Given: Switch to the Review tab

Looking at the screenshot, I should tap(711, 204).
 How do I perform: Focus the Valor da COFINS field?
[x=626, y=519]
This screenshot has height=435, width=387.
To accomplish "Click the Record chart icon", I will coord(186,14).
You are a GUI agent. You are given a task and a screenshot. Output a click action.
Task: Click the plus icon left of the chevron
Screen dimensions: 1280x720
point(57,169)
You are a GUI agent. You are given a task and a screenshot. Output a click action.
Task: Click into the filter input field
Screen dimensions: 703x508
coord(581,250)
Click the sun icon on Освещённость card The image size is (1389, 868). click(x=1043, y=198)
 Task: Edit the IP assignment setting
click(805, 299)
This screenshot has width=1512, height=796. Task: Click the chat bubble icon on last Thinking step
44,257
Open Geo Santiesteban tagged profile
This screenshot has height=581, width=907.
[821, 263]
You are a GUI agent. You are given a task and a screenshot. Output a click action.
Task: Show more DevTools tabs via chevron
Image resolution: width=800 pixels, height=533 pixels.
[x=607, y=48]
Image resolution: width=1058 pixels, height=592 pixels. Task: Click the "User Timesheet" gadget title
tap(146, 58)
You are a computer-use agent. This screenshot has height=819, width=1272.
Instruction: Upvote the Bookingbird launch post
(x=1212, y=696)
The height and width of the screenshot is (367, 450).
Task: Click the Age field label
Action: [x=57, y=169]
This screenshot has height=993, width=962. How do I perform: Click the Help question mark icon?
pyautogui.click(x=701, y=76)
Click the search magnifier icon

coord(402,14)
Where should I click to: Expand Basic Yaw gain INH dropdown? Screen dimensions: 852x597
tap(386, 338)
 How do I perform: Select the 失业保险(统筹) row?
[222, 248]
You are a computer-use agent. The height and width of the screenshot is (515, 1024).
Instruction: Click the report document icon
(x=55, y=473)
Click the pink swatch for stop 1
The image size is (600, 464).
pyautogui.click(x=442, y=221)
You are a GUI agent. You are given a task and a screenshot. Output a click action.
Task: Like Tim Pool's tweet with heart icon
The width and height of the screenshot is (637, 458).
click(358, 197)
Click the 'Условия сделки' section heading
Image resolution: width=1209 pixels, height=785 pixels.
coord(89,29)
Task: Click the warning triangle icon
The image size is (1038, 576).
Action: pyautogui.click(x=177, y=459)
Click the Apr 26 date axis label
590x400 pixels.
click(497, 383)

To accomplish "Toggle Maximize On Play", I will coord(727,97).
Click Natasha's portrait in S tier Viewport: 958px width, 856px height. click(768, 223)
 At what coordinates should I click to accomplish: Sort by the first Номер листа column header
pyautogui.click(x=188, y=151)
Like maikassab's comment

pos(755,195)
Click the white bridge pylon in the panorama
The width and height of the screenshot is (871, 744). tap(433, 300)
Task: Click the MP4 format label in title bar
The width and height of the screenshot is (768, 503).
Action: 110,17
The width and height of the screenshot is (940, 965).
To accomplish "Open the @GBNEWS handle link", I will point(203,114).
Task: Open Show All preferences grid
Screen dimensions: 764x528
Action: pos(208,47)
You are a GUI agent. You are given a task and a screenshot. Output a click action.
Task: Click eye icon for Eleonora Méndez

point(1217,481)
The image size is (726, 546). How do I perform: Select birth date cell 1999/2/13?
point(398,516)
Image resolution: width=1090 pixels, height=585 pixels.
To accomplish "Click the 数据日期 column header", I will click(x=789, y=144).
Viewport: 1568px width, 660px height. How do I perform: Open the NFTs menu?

--------------------------------

* ACTIVITY *
Return every line in the records that includes the string "will".

* EXPECTED ANSWER *
To accomplish "Click the Record chart icon", I will coord(186,14).
To accomplish "Toggle Maximize On Play", I will coord(727,97).
To accomplish "Open the @GBNEWS handle link", I will point(203,114).
To accomplish "Click the 数据日期 column header", I will click(x=789, y=144).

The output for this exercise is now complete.